Estudo põe em xeque Redução de Danos com maconha para aliviar dependência de cocaína e crack

Redução de danos. Essa estratégia pode ser considerada paliativa ao observamos a pesquisa brasileira publicada pela revista “Drug and Alcohol Dependence”, que coloca em xeque o uso de maconha como medida de redução de danos para dependentes de cocaína e crack em reabilitação. Dados da pesquisa mostram que o consumo da erva piorou o quadro clínico dos pacientes em vez de amenizar, como esperado, a fissura pela droga em pó ou fumada em pedra (crack).

Os especialistas acompanharam um grupo de dependentes químicos por seis meses após a alta da internação voluntária de um mês no Instituto de Psiquiatria do Hospital das Clínicas da Universidade de São Paulo (HC-USP). Os pesquisadores do Grupo Interdisciplinar de Estudos de Álcool e Drogas (GREA) e do Laboratório de Neuroimagem dos Transtornos Neuropsiquiátricos (LIM-21) da Faculdade de Medicina da USP constataram que a maconha prejudicou as chamadas funções executivas do sistema nervoso central, relacionadas, entre outras atividades, com a capacidade de controlar impulsos.

Paulo Jannuzzi Cunha, autor do artigo, diz que o objetivo do estudo é garantir que políticas públicas para usuários de drogas sejam embasadas em evidências científicas. Ele explica que quando as políticas de redução de danos foram implantadas no Brasil, para usuários de cocaína e crack, não havia comprovação de que seriam benéficas. “Os resultados deste estudo descartam completamente essa estratégia para dependentes de cocaína”.

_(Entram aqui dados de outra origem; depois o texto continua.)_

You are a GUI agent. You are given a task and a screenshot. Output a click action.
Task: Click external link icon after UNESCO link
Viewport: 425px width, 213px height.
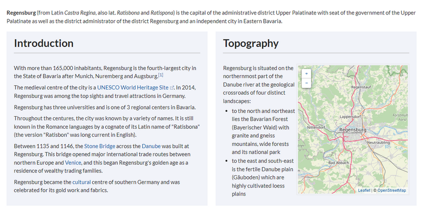click(x=172, y=87)
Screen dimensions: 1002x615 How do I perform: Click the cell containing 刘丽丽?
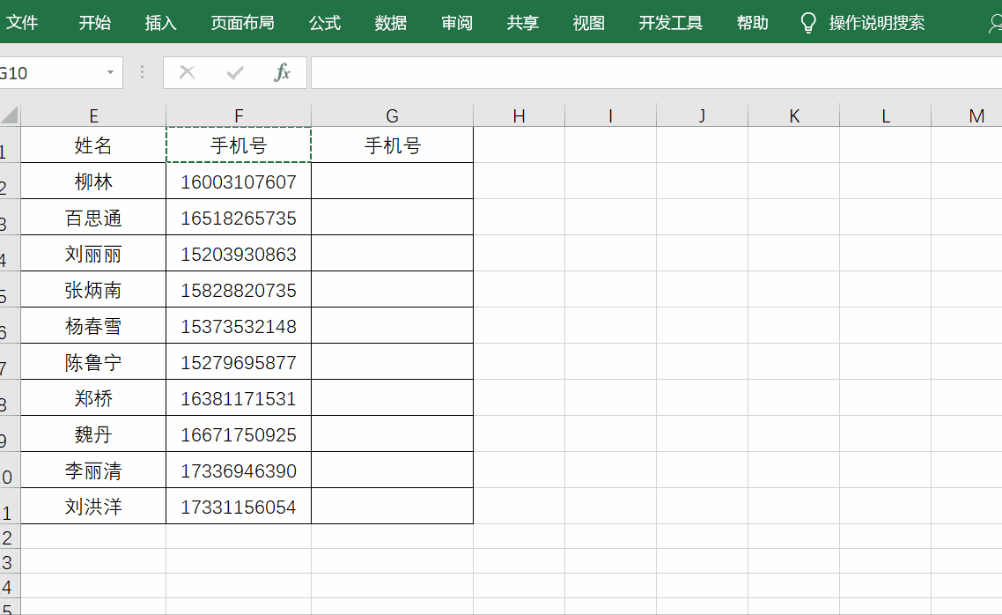pyautogui.click(x=92, y=253)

Participaram da pesquisa 123 voluntários divididos em três grupos: dependentes de cocaína que fizeram uso recreativo da maconha (63 pessoas), dependentes de cocaína que não consumiram a erva (24) e grupo controle (36), composto por voluntários saudáveis e sem histórico de uso de drogas. Um mês depois de receberem alta, segundo o estudo, 77% dos dependentes de cocaína que fumaram maconha mantiveram a abstinência. Já entre aqueles que não fizeram uso de maconha, 70% não voltaram ao uso.

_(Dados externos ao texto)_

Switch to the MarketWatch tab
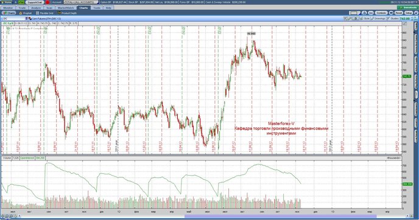 (66, 8)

Os pesquisadores ainda constataram que três meses após a internação a situação se inverteu e essa “estratégia” de redução de danos se mostrou pouco efetiva. É que a pesquisa mostrou que os que não fumaram maconha, 44% permaneceram sem recaídas, enquanto só 35% dos que fizeram uso recreativo da maconha mantiveram-se abstinentes. Ao fim dos seis meses de acompanhamento, permaneceram sem recaídas 24% e 19% dos voluntários, respectivamente, mostrando que os pacientes que usavam maconha acabaram recaindo mais no longo prazo. Para Hercílio Pereira de Oliveira Junior, primeiro autor do artigo, os resultados desbancam a hipótese de que o uso recreativo de maconha evitaria recaída e ajudaria na recuperação de dependentes de cocaína. “Um quarto daqueles que não fumaram maconha conseguiu controlar o impulso de usar cocaína, enquanto só um quinto não voltou ao uso entre os que supostamente se beneficiariam da estratégia de redução de danos. O uso pregresso de maconha não traz melhoras de prognóstico no longo prazo”.

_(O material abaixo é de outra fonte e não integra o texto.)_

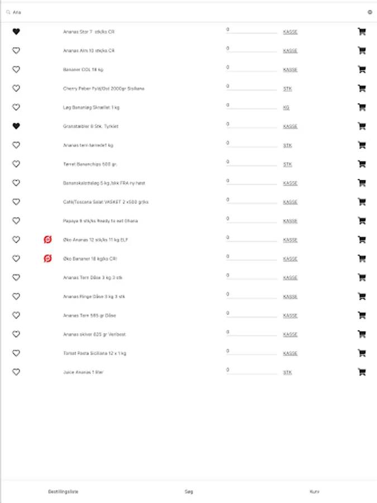Add Tørret Bananchips 500 gr. to cart

[361, 164]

Prejuízos Cognitivos – O estudo ainda apontou que os dois grupos de dependentes de cocaína em reabilitação apresentaram déficits neurocognitivos importantes em tarefas que incluíam memória operacional, velocidade de processamento, controle inibitório, flexibilidade mental e tomada de decisão, quando comparados ao grupo controle. “Um dos limitadores do nosso estudo foi uma impossibilidade de analisar o tipo de maconha usada pelos voluntários. Era a droga que eles consumiam em casa ou no seu contexto social”, diz Cunha.

Aqueles que fizeram uso recreativo da erva, completam os cientistas, apresentaram resultados ainda piores em relação às chamadas funções executivas – relacionadas à capacidade de sustentar a atenção em determinados contextos, memorizar informações e elaborar ou planejar comportamentos mais complexos. Também apresentaram lentidão no processamento mental e maior dificuldade para frear impulsos. Durante todo o projeto foram realizados testes cognitivos e exames de neuroimagem. Os voluntários também fizeram exames de urina para verificar o eventual uso de drogas. “Nosso trabalho não envolveu uma avaliação específica dos possíveis efeitos do canabidiol, que pode até ter potencial terapêutico, mas se apresenta em proporção muito menor na maconha fumada e é muito difícil de ser extraído puro da Cannabis”. Um preparado de maconha é composto por pelo menos 80 tipos diferentes de canabinoides. Dois deles têm maior relevância: o THC, associado aos efeitos de relaxamento da droga, à dependência e a danos neurológicos; e o canabidiol, que poderia modular os efeitos do THC.